Так или иначе, о власти царя над упомянутой местностью не могло быть и речи: Ермак тогда едва держался на Иртыше и еще не дошел до Оби, которую предстояло еще долго покорять, а на севере Сибири вообще не было подчиненных Москве поселений – знаменитая Мангазея была тогда владением деловых людей Строгановых, сидевших в Сольвычегодске. В их владении продержалась она 29 лет, с 1572 по 1601 год, пока Борис Годунов не обратил ее в государеву собственность. Город стал крепостью, опорным пунктом в борьбе с местным населением, тогда еще воинственным.

Пишут, вопреки данным документов и раскопок, что Мангазея лишь в 1601 году была основана. А зря пишут, да и зря Борис ее отобрал: по всей видимости, Строгановы затаили обиду. Через 5 лет, когда царь Василий Шуйский в отчаяньи (войско без жалованья таяло) запросил у них денег, обычно щедрые Строгановы, полагая себя в безопасности, прислали царю обидную малость. И поляки легко взяли почти беззащитную Москву. То был пик Смуты, но и закат самовластия Строгановых.

Писать об изъятии Мангазеи у Строгановых не принято, как и вообще о военном характере освоения Сибири. Лишь недавно стало возможным отметить, что

«в лучшем случае вольная колонизация могла бы привести к образованию нескольких русских поселений на севере Сибири, имеющих торговое и промысловое значение» [Пузанов, с. 382].

 

Таким поселением как раз и была тогда первичная Мангазея Строгановых. Чего же в такой ситуации добивались англичане?

Думаю, что монополия на торговлю по реке, никому не подвластной, была нужна им не сейчас, а на будущее – если река окажется ведущей в Китай. «Космографию» (географию) в Англии знали явно лучше, чем в Москве, и англичане, полагаю, надеялись извлечь из российского акта о монополии такую же пользу, какую извлекли испанцы и португальцы из папской буллы, хотя папа не имел власти ни в Азии, ни в Африке, ни в Америке. Видно это намерение из дальнейшего поведения англичан. В начале 1584 года Боус, видимо, заметил[17], что больной Иван совсем слаб, и стал вести себя менее учтиво. Невзирая на жёсткий ответ царя: «А о реке Оби да о Изленде реке да о Печере реке о тех урочищах им отказати» (СИРИО, т. 38, с. 95), – он продолжал настаивать на монополии.

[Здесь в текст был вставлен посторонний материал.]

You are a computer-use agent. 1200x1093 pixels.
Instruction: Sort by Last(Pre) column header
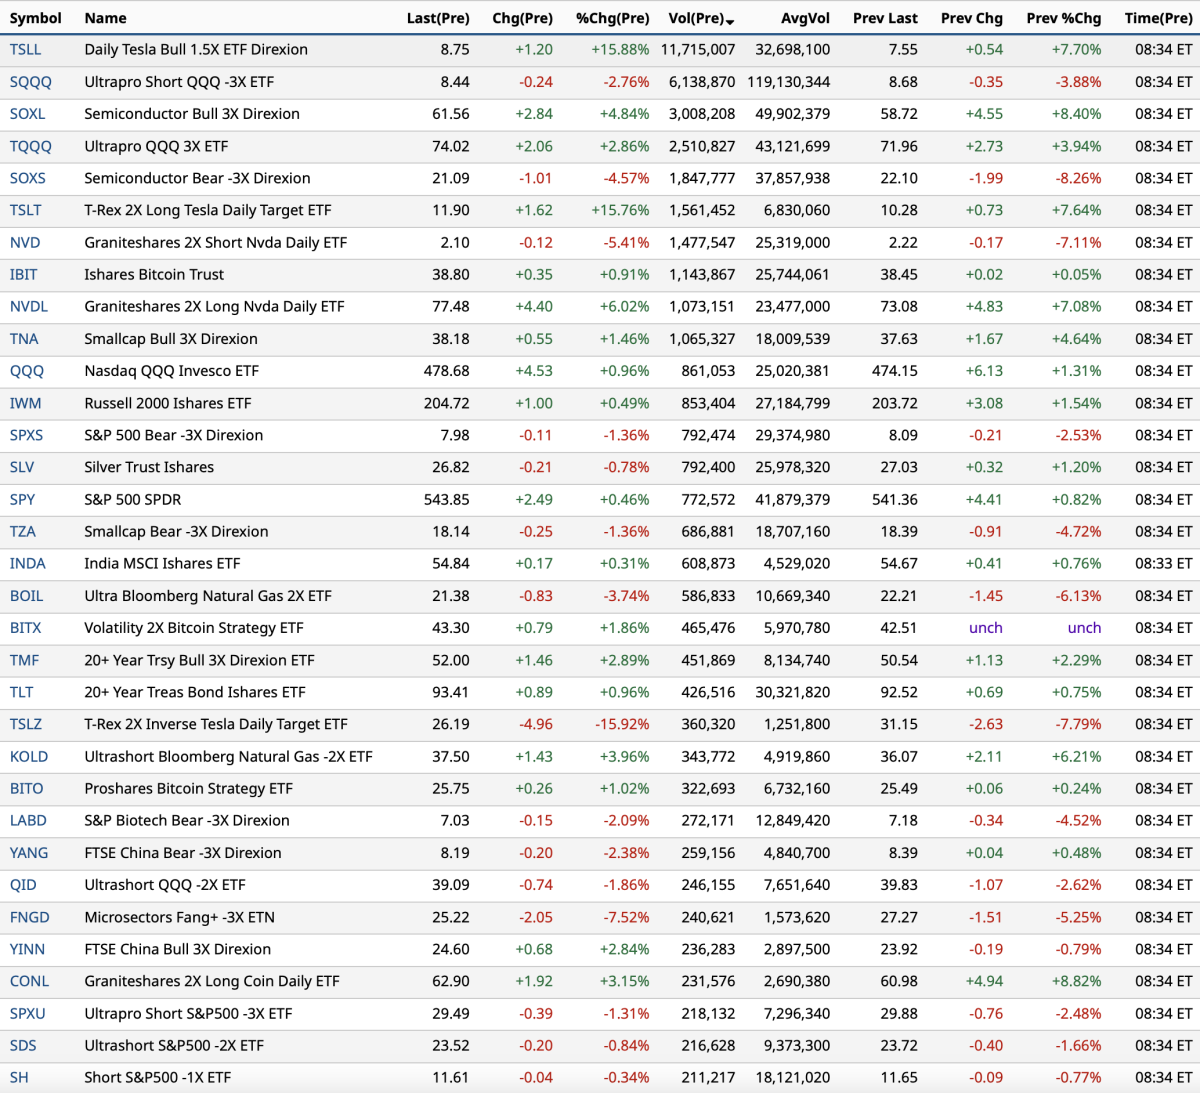coord(437,18)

Царя, однако, занимали тогда два иных вопроса: о союзе с Англией против Швеции и Литвы (дабы вернуть выход к Балтике) и о браке с английской принцессой (до этого он безуспешно сватался к самой королеве, Елизавете). Ни то, ни другое уже не было возможно, и Боус умело уходил от обоих вопросов[18]. С завидным упорством он продолжал твердить – сперва монополия, а затем всё остальное. Переговоры зашли в тупик, царь вскоре умер, и Боус уехал ни с чем.

* * *

Зато англичане впоследствии с успехом использовали Смутное время (когда окраины жили сами по себе), основав факторию в Пустозёрске (низовье Печоры), где активно собирали сведения про Обь и Енисей. Их донесения служат нам (наряду с голландскими – см. Прилож. 3), основным источником об освоении русскими устий этих рек.

Но если русский язык английские агенты кое-как знали, то с местными жителями они могли общаться только через русских толмачей, и донесения вышли невразумительные. По-видимому, один лишь Лев Берг, наш знаменитый географ, сумел понять, что в них перемешаны верные сведения о двух различных путях на Обь (вокруг Ямала и поперек Ямала), а также о морском пути в Енисей [Берг, 1949, с. 92].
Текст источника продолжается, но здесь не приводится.